_Selected excerpt_
Duncan looked at a paper asking whether socialising is associated with dementia risk. Over 28 years, this study has been tracking the lives of about 10,000 London civil servants, asking at various times throughout their lives how much social contact they were engaging in, and they did this thanks to open data...

Duncan - Whenever you are asked about “would you like to share your personal data for research purposes?”, this is the kind of study that that makes possible. So they were able to access the electronic NHS records for all 10,000 plus participants and what they could then test is whether or not there was a significant relationship between the amount of social contact participants had and the subsequent risk of getting dementia. And they found that there was a significant relationship, in particular the amount of social contact when participants were aged 60 was predictive of a lower risk of dementia in later life.

Katie - Does it depend on the type of social contact? Presumably you need to like the people that are hanging around with?

Duncan - [giggles] It’s particularly friends and not relatives. So it depends on how well you get on with your relatives I guess as to whether those fits your question! But  mainly social contact with friends rather than relatives.

_Information_
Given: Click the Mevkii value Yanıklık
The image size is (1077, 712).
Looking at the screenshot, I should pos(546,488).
...
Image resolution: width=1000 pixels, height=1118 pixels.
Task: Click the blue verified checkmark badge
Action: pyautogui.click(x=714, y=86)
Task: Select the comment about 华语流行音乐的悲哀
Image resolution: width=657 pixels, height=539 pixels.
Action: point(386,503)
==
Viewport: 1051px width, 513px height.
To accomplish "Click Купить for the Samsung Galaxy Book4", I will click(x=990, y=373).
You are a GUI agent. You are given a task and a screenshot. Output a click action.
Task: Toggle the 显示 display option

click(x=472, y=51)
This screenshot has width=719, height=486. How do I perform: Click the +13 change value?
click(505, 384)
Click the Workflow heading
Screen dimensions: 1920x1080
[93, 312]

_Instructions_
• A. In the dementia study discussion, rewrite the passage starting with "Duncan - [giggles]" and going on through "rather than relatives.", substituting "companions" for "friends".
• B. Answer these questions using the dementia study discussion.
(i) How many years has the study been tracking its participants?
(ii) At what age was participants' amount of social contact predictive of a lower risk of dementia in later life?
(iii) Is it mainly social contact with friends or with relatives that matters?
You won't need the records for anything here.

_Answers per task_
• A.
Duncan - [giggles] It’s particularly companions and not relatives. So it depends on how well you get on with your relatives I guess as to whether those fits your question! But  mainly social contact with companions rather than relatives.

• B.
(i) 28 years.
(ii) Age 60.
(iii) Friends.